* [DATA UNDER STUDY]:
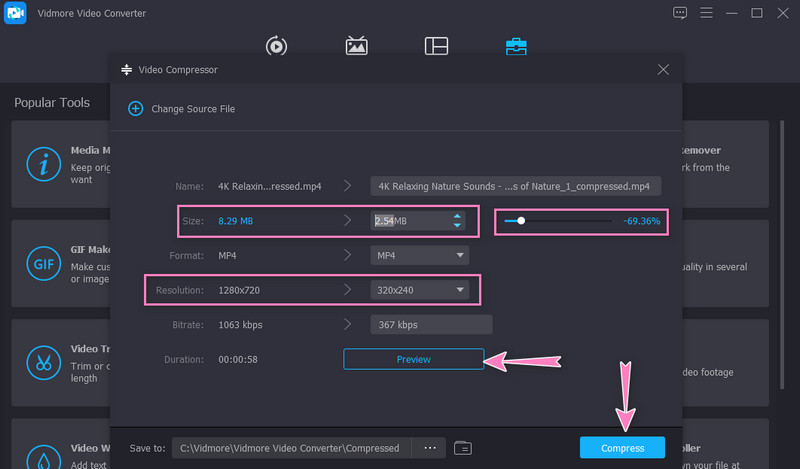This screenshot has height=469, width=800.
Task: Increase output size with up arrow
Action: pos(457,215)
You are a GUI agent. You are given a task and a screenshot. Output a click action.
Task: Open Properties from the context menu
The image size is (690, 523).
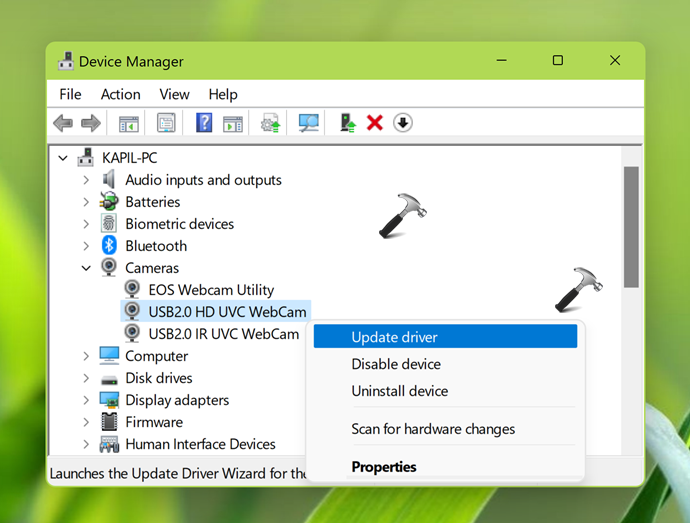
* * *
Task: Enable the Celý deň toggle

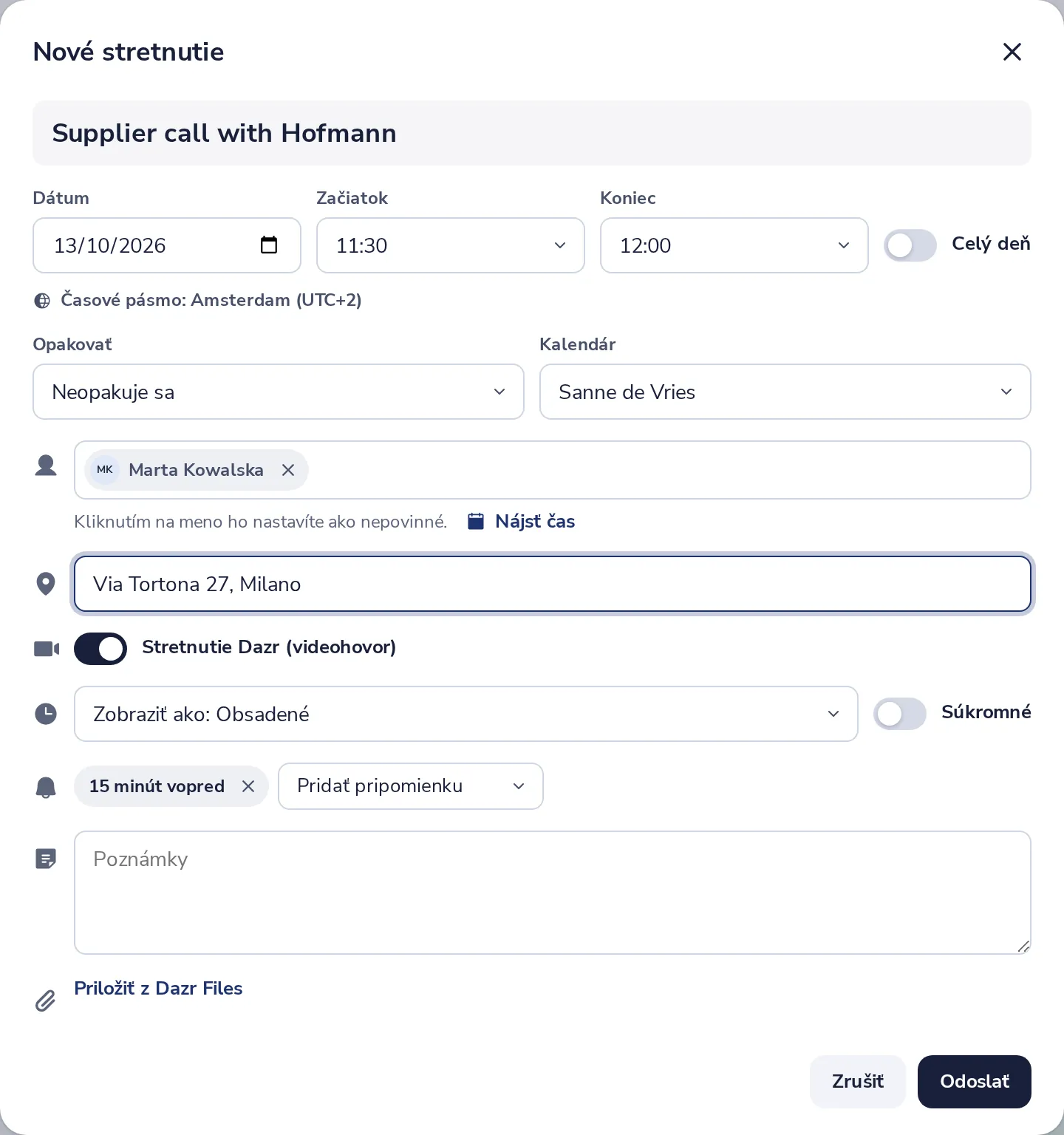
==
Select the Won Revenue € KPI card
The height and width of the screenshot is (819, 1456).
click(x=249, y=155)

* [WHAT IS BEING ASKED]: Among the records above, extract exactly the lines from the line with "You are a GUI" to the line with "The image size is (690, 523).", both lines included, and leave out the rest.

* [ANSWER TO THE EXERCISE]:
You are a GUI agent. You are given a task and a screenshot. Output a click action.
Task: Open Properties from the context menu
The image size is (690, 523).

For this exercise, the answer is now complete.